▶ [Assignment]: For each record below, write an exact copy.

▶ [Task input]:
# # # #

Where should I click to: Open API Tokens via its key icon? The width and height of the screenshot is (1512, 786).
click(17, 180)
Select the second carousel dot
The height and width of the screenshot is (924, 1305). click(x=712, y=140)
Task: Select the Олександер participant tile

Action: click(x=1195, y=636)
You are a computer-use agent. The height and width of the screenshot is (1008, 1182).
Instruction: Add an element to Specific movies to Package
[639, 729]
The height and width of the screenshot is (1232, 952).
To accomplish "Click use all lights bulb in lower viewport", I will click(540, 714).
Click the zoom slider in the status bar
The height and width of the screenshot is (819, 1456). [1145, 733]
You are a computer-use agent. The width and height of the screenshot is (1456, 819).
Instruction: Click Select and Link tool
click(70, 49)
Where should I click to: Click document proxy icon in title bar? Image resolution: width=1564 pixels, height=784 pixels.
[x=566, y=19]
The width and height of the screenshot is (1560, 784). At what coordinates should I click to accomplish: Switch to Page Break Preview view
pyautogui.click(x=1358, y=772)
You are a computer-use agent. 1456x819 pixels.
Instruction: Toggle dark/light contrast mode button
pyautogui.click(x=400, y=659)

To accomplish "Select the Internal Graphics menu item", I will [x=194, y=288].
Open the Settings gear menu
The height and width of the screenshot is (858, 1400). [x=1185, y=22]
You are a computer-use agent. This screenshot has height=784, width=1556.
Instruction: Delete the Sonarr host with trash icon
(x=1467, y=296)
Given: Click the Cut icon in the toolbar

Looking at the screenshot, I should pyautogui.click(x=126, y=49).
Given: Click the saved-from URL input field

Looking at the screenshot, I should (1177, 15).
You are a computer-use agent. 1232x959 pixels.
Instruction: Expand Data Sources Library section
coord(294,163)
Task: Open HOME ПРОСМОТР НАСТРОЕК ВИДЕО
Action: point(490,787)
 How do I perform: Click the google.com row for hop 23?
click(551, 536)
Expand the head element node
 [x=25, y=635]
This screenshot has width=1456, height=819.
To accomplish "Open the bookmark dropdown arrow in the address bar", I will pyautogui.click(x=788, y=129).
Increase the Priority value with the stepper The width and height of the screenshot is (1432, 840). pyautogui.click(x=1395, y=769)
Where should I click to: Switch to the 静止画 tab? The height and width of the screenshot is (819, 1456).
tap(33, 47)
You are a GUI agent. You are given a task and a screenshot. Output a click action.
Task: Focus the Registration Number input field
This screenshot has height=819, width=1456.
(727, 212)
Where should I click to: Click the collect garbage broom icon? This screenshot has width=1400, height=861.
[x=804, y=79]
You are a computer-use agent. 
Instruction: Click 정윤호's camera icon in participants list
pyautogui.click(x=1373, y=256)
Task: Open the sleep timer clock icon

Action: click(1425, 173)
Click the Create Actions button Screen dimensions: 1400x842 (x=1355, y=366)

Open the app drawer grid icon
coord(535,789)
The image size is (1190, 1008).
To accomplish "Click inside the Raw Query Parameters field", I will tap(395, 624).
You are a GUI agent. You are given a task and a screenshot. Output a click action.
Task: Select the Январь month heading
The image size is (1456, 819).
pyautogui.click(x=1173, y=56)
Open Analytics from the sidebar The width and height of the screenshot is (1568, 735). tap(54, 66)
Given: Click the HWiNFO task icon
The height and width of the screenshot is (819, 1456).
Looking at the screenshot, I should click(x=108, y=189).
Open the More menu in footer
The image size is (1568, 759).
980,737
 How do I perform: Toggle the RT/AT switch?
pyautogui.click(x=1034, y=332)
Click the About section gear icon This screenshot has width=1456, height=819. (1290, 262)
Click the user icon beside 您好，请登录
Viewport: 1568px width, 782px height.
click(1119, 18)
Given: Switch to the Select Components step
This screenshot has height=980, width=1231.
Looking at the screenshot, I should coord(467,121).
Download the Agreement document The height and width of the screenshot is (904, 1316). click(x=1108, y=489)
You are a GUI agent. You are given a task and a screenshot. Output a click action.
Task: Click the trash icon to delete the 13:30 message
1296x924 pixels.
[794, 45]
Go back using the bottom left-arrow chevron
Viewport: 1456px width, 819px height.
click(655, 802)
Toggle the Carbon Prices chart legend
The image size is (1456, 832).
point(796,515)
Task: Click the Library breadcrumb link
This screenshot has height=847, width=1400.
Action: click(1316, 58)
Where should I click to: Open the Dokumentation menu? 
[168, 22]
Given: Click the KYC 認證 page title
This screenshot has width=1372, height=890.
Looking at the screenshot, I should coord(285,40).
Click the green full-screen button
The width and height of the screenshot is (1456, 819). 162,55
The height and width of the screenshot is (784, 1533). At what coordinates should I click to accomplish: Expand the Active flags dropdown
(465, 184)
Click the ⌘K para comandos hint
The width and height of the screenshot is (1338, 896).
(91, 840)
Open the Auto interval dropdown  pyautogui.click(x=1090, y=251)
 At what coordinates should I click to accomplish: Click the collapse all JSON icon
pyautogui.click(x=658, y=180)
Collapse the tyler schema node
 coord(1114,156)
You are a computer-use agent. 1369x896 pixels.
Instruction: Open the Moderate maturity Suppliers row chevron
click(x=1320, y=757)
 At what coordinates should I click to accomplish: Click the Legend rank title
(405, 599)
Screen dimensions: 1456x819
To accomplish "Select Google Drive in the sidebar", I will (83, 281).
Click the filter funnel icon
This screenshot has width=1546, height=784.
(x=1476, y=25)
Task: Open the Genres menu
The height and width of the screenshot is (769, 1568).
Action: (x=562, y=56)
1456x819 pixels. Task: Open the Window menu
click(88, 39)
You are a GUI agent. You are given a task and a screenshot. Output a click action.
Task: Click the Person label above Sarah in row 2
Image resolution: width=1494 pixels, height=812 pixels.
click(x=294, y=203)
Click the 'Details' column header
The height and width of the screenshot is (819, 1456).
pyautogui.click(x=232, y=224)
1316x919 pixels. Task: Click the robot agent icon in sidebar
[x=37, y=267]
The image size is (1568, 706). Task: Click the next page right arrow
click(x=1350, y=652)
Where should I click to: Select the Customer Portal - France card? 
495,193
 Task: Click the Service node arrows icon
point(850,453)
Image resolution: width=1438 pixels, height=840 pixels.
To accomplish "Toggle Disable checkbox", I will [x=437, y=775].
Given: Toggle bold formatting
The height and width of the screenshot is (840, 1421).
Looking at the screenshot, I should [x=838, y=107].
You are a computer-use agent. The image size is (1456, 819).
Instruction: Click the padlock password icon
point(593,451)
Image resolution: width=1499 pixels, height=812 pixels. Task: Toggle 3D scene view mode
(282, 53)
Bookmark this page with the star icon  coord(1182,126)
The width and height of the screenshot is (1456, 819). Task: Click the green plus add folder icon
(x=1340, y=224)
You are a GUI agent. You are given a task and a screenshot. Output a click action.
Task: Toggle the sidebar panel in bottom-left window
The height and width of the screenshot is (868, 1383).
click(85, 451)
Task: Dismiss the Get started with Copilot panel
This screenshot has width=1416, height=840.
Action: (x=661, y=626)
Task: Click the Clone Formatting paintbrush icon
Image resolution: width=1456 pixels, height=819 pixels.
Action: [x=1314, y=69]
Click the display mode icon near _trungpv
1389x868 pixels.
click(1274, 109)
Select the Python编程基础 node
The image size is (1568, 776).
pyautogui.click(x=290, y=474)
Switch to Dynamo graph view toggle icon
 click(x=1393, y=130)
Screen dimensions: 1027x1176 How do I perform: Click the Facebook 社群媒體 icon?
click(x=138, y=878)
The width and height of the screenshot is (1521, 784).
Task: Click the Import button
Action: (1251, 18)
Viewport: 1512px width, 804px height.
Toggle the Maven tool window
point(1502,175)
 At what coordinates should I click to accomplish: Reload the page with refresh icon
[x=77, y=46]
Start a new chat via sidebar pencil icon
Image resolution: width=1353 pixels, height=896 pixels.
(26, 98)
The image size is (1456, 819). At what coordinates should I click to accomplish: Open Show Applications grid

# # # #

▶ [Result of this exercise]:
Where should I click to: Open API Tokens via its key icon? The width and height of the screenshot is (1512, 786).
click(17, 180)
Select the second carousel dot
The height and width of the screenshot is (924, 1305). click(x=712, y=140)
Task: Select the Олександер participant tile

Action: click(x=1195, y=636)
You are a computer-use agent. The height and width of the screenshot is (1008, 1182).
Instruction: Add an element to Specific movies to Package
[639, 729]
The height and width of the screenshot is (1232, 952).
To accomplish "Click use all lights bulb in lower viewport", I will click(540, 714).
Click the zoom slider in the status bar
The height and width of the screenshot is (819, 1456). [1145, 733]
You are a computer-use agent. The width and height of the screenshot is (1456, 819).
Instruction: Click Select and Link tool
click(70, 49)
Where should I click to: Click document proxy icon in title bar? Image resolution: width=1564 pixels, height=784 pixels.
[x=566, y=19]
The width and height of the screenshot is (1560, 784). At what coordinates should I click to accomplish: Switch to Page Break Preview view
pyautogui.click(x=1358, y=772)
You are a computer-use agent. 1456x819 pixels.
Instruction: Toggle dark/light contrast mode button
pyautogui.click(x=400, y=659)

To accomplish "Select the Internal Graphics menu item", I will [x=194, y=288].
Open the Settings gear menu
The height and width of the screenshot is (858, 1400). [x=1185, y=22]
You are a computer-use agent. This screenshot has height=784, width=1556.
Instruction: Delete the Sonarr host with trash icon
(x=1467, y=296)
Given: Click the Cut icon in the toolbar

Looking at the screenshot, I should pyautogui.click(x=126, y=49).
Given: Click the saved-from URL input field

Looking at the screenshot, I should (1177, 15).
You are a computer-use agent. 1232x959 pixels.
Instruction: Expand Data Sources Library section
coord(294,163)
Task: Open HOME ПРОСМОТР НАСТРОЕК ВИДЕО
Action: point(490,787)
 How do I perform: Click the google.com row for hop 23?
click(551, 536)
Expand the head element node
 [x=25, y=635]
This screenshot has width=1456, height=819.
To accomplish "Open the bookmark dropdown arrow in the address bar", I will pyautogui.click(x=788, y=129).
Increase the Priority value with the stepper The width and height of the screenshot is (1432, 840). pyautogui.click(x=1395, y=769)
Where should I click to: Switch to the 静止画 tab? The height and width of the screenshot is (819, 1456).
tap(33, 47)
You are a GUI agent. You are given a task and a screenshot. Output a click action.
Task: Focus the Registration Number input field
This screenshot has height=819, width=1456.
(727, 212)
Where should I click to: Click the collect garbage broom icon? This screenshot has width=1400, height=861.
[x=804, y=79]
You are a computer-use agent. 
Instruction: Click 정윤호's camera icon in participants list
pyautogui.click(x=1373, y=256)
Task: Open the sleep timer clock icon

Action: click(1425, 173)
Click the Create Actions button Screen dimensions: 1400x842 (x=1355, y=366)

Open the app drawer grid icon
coord(535,789)
The image size is (1190, 1008).
To accomplish "Click inside the Raw Query Parameters field", I will tap(395, 624).
You are a GUI agent. You are given a task and a screenshot. Output a click action.
Task: Select the Январь month heading
The image size is (1456, 819).
pyautogui.click(x=1173, y=56)
Open Analytics from the sidebar The width and height of the screenshot is (1568, 735). tap(54, 66)
Given: Click the HWiNFO task icon
The height and width of the screenshot is (819, 1456).
Looking at the screenshot, I should click(x=108, y=189).
Open the More menu in footer
The image size is (1568, 759).
980,737
 How do I perform: Toggle the RT/AT switch?
pyautogui.click(x=1034, y=332)
Click the About section gear icon This screenshot has width=1456, height=819. (1290, 262)
Click the user icon beside 您好，请登录
Viewport: 1568px width, 782px height.
click(1119, 18)
Given: Switch to the Select Components step
This screenshot has height=980, width=1231.
Looking at the screenshot, I should coord(467,121).
Download the Agreement document The height and width of the screenshot is (904, 1316). click(x=1108, y=489)
You are a GUI agent. You are given a task and a screenshot. Output a click action.
Task: Click the trash icon to delete the 13:30 message
1296x924 pixels.
[794, 45]
Go back using the bottom left-arrow chevron
Viewport: 1456px width, 819px height.
click(655, 802)
Toggle the Carbon Prices chart legend
The image size is (1456, 832).
point(796,515)
Task: Click the Library breadcrumb link
This screenshot has height=847, width=1400.
Action: click(1316, 58)
Where should I click to: Open the Dokumentation menu? 
[168, 22]
Given: Click the KYC 認證 page title
This screenshot has width=1372, height=890.
Looking at the screenshot, I should coord(285,40).
Click the green full-screen button
The width and height of the screenshot is (1456, 819). 162,55
The height and width of the screenshot is (784, 1533). At what coordinates should I click to accomplish: Expand the Active flags dropdown
(465, 184)
Click the ⌘K para comandos hint
The width and height of the screenshot is (1338, 896).
(91, 840)
Open the Auto interval dropdown  pyautogui.click(x=1090, y=251)
 At what coordinates should I click to accomplish: Click the collapse all JSON icon
pyautogui.click(x=658, y=180)
Collapse the tyler schema node
 coord(1114,156)
You are a computer-use agent. 1369x896 pixels.
Instruction: Open the Moderate maturity Suppliers row chevron
click(x=1320, y=757)
 At what coordinates should I click to accomplish: Click the Legend rank title
(405, 599)
Screen dimensions: 1456x819
To accomplish "Select Google Drive in the sidebar", I will (83, 281).
Click the filter funnel icon
This screenshot has width=1546, height=784.
(x=1476, y=25)
Task: Open the Genres menu
The height and width of the screenshot is (769, 1568).
Action: (x=562, y=56)
1456x819 pixels. Task: Open the Window menu
click(88, 39)
You are a GUI agent. You are given a task and a screenshot. Output a click action.
Task: Click the Person label above Sarah in row 2
Image resolution: width=1494 pixels, height=812 pixels.
click(x=294, y=203)
Click the 'Details' column header
The height and width of the screenshot is (819, 1456).
pyautogui.click(x=232, y=224)
1316x919 pixels. Task: Click the robot agent icon in sidebar
[x=37, y=267]
The image size is (1568, 706). Task: Click the next page right arrow
click(x=1350, y=652)
Where should I click to: Select the Customer Portal - France card? 
495,193
 Task: Click the Service node arrows icon
point(850,453)
Image resolution: width=1438 pixels, height=840 pixels.
To accomplish "Toggle Disable checkbox", I will [x=437, y=775].
Given: Toggle bold formatting
The height and width of the screenshot is (840, 1421).
Looking at the screenshot, I should [x=838, y=107].
You are a computer-use agent. The image size is (1456, 819).
Instruction: Click the padlock password icon
point(593,451)
Image resolution: width=1499 pixels, height=812 pixels. Task: Toggle 3D scene view mode
(282, 53)
Bookmark this page with the star icon  coord(1182,126)
The width and height of the screenshot is (1456, 819). Task: Click the green plus add folder icon
(x=1340, y=224)
You are a GUI agent. You are given a task and a screenshot. Output a click action.
Task: Toggle the sidebar panel in bottom-left window
The height and width of the screenshot is (868, 1383).
click(85, 451)
Task: Dismiss the Get started with Copilot panel
This screenshot has width=1416, height=840.
Action: (x=661, y=626)
Task: Click the Clone Formatting paintbrush icon
Image resolution: width=1456 pixels, height=819 pixels.
Action: [x=1314, y=69]
Click the display mode icon near _trungpv
1389x868 pixels.
click(1274, 109)
Select the Python编程基础 node
The image size is (1568, 776).
pyautogui.click(x=290, y=474)
Switch to Dynamo graph view toggle icon
 click(x=1393, y=130)
Screen dimensions: 1027x1176 How do I perform: Click the Facebook 社群媒體 icon?
click(x=138, y=878)
The width and height of the screenshot is (1521, 784).
Task: Click the Import button
Action: (1251, 18)
Viewport: 1512px width, 804px height.
Toggle the Maven tool window
point(1502,175)
 At what coordinates should I click to accomplish: Reload the page with refresh icon
[x=77, y=46]
Start a new chat via sidebar pencil icon
Image resolution: width=1353 pixels, height=896 pixels.
(26, 98)
The image size is (1456, 819). At what coordinates should I click to accomplish: Open Show Applications grid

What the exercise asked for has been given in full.